4)      Relentless perseverance. As Winston Churchill famously said, Never Give Up. It’s so easy to give up under stress and yet we must carry on. Never ever ever ever give up! We never fail at anything as long as we keep trying. Grit and determination will get you where you need to go.

5)      Look for a story of redemption. We are all meaning making machines, so it makes sense to look at recovery. The hero needs a challenge. Our narrative is about being an overcomer.

What is the story arc of that person you are with for 24 hours? The heroes journey entails bouncing back from adversity. How will I bounce back or when will I bounce back? Not will I bounce back. Narrative therapy is all about the story and in many ways, we get to write it.

6)      Accept and even embrace uncertainty. No one really knows what will happen even though we like to have experts and talking heads reassure us. Whether it is the weather or news or sports we all like to be reassured that things will work out. Folks who struggle with anxiety or people with a less secure sense of attachment spend a lot of energy fortune telling and catastrophizing. That is why being present works so well in prayer, mediation, yoga and other grounding centering activities.

7)      Self-compassion. There couldn’t be anything more important than being kind to ourselves, especially in our self-talk. It’s been easy to look for cause and effect with cancer and to blame myself for tobacco use (dipping) when younger. Yet being kind to myself keeps me from the harsh judgment of an inner critic. I can be as kind and understanding as I would be with a friend. “The courage to be is the courage to accept oneself, in spite of being unacceptable.” – Paul Tillich.

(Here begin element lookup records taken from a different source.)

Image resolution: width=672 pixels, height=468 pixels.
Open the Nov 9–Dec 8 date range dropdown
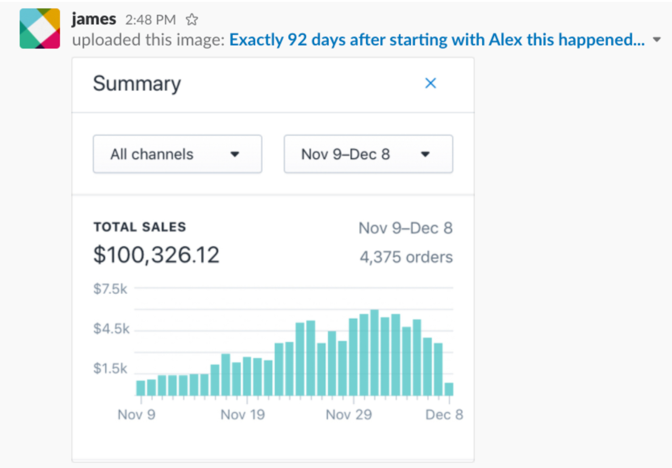368,154
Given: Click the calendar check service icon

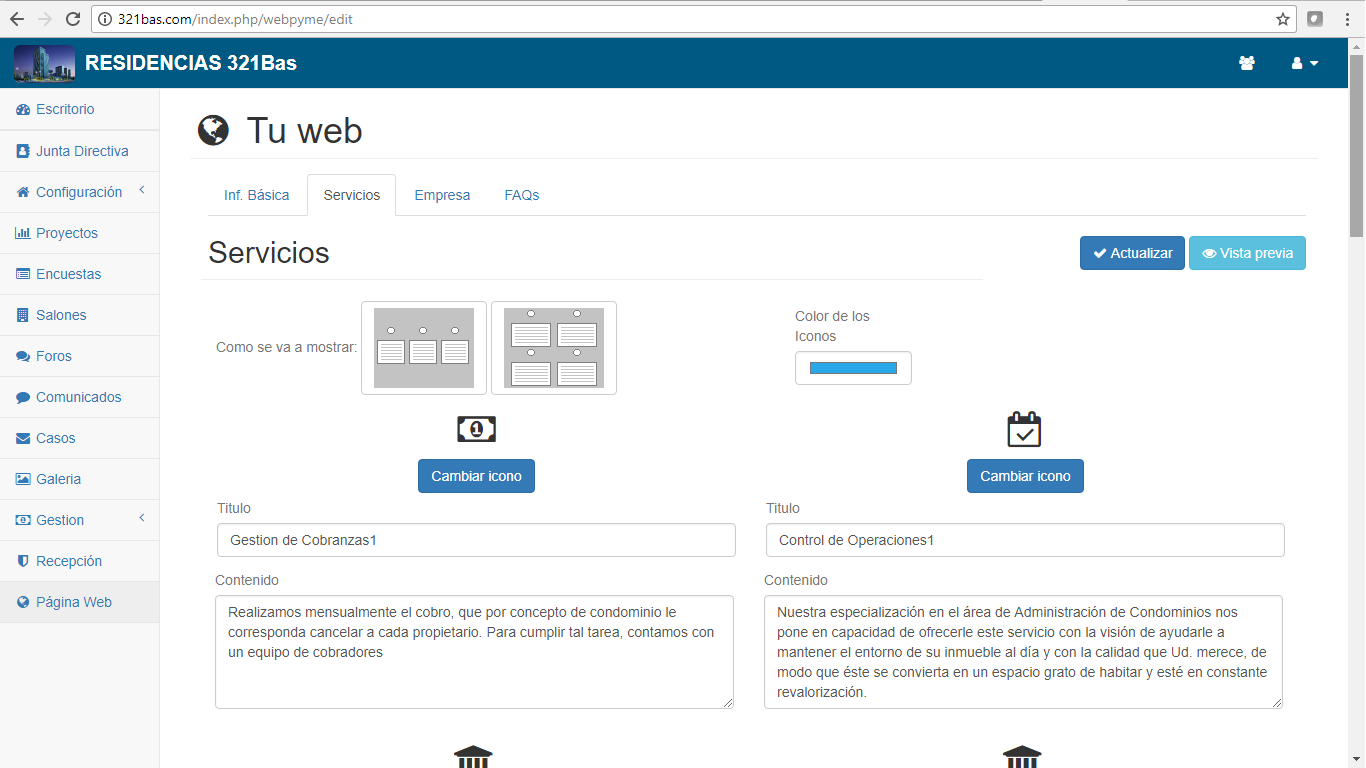Looking at the screenshot, I should pyautogui.click(x=1024, y=429).
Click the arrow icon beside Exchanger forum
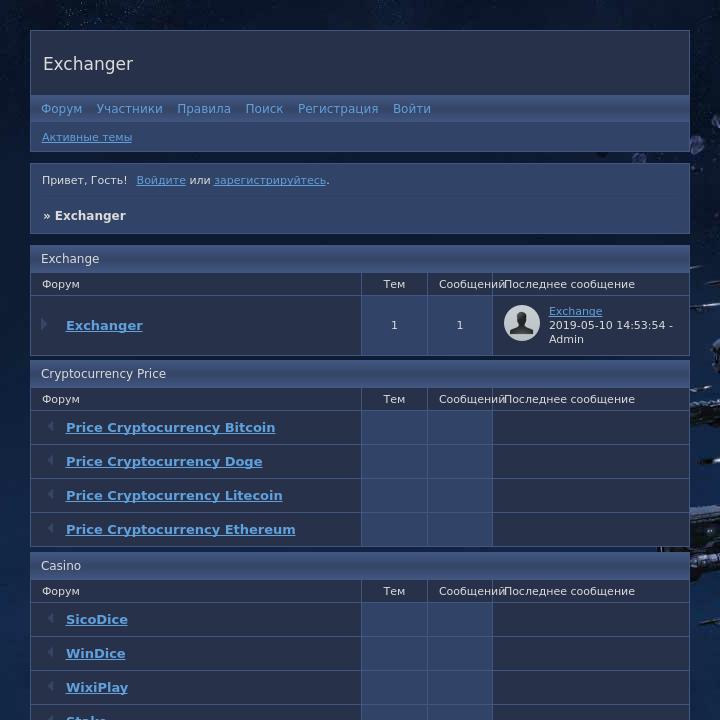 45,325
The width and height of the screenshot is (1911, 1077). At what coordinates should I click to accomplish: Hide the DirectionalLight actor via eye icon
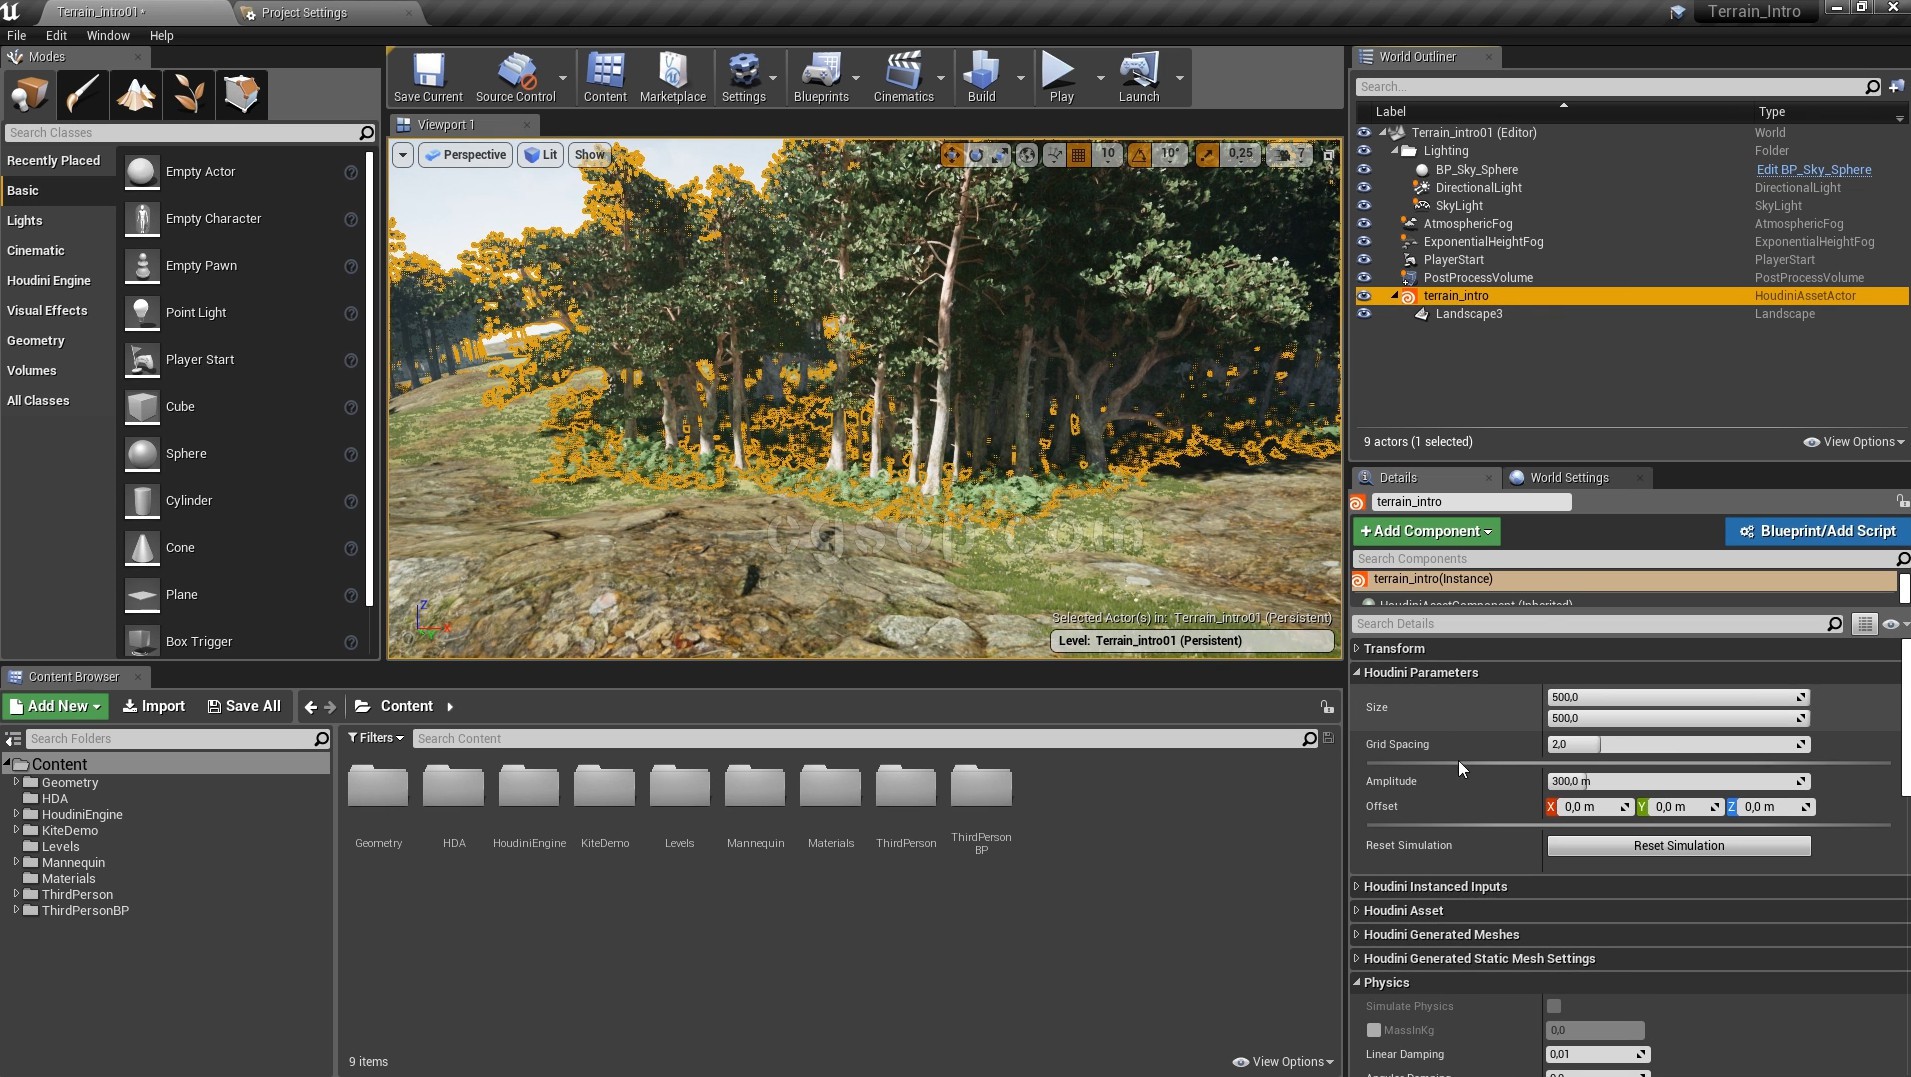click(x=1364, y=188)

8)      Find more empathy for those who suffer. Getting outside our story helps us gain perspective. Knowing about folks who have died from Cancer both scares me and gives me space for perspective. As one lady I know answered the ubiquitous, ‘how are you doing’ question: “I’m having a great day, I’m on the right side of dirt.” I am curious about cancer survivors of all types as I want to know how they did it. In the Denver Airport I was humbled as I was wearing a catheter and the TSA treated me rudely. It made me have empathy for others who travel with wheelchairs and whatnot and how hard it must be for them.

9)      Grit and optimism. Where is the locus of control? Is it within us to set a growth mindset? What can I learn from this? A curious mental approach takes us away from our hot emotions and allows us to dig deeper. Is there a lesson about patience or resilience  I get to learn and model for others?

10)   Faith and the why. The existential questions of why can overwhelm us when it is more productive to address what. What can I do today to serve others, to add value and to make our communities better? I believe in a loving God and that a higher power is in charge, not me. What is God teaching me from this? Not to be a victim, but rather to be an inspiration. Someone who grows and shines (not from radiation) from this experience. My Physician brother said that this would make me a better person. I am hopeful that will be true and that I continue to be grateful for this blessing I call cancer.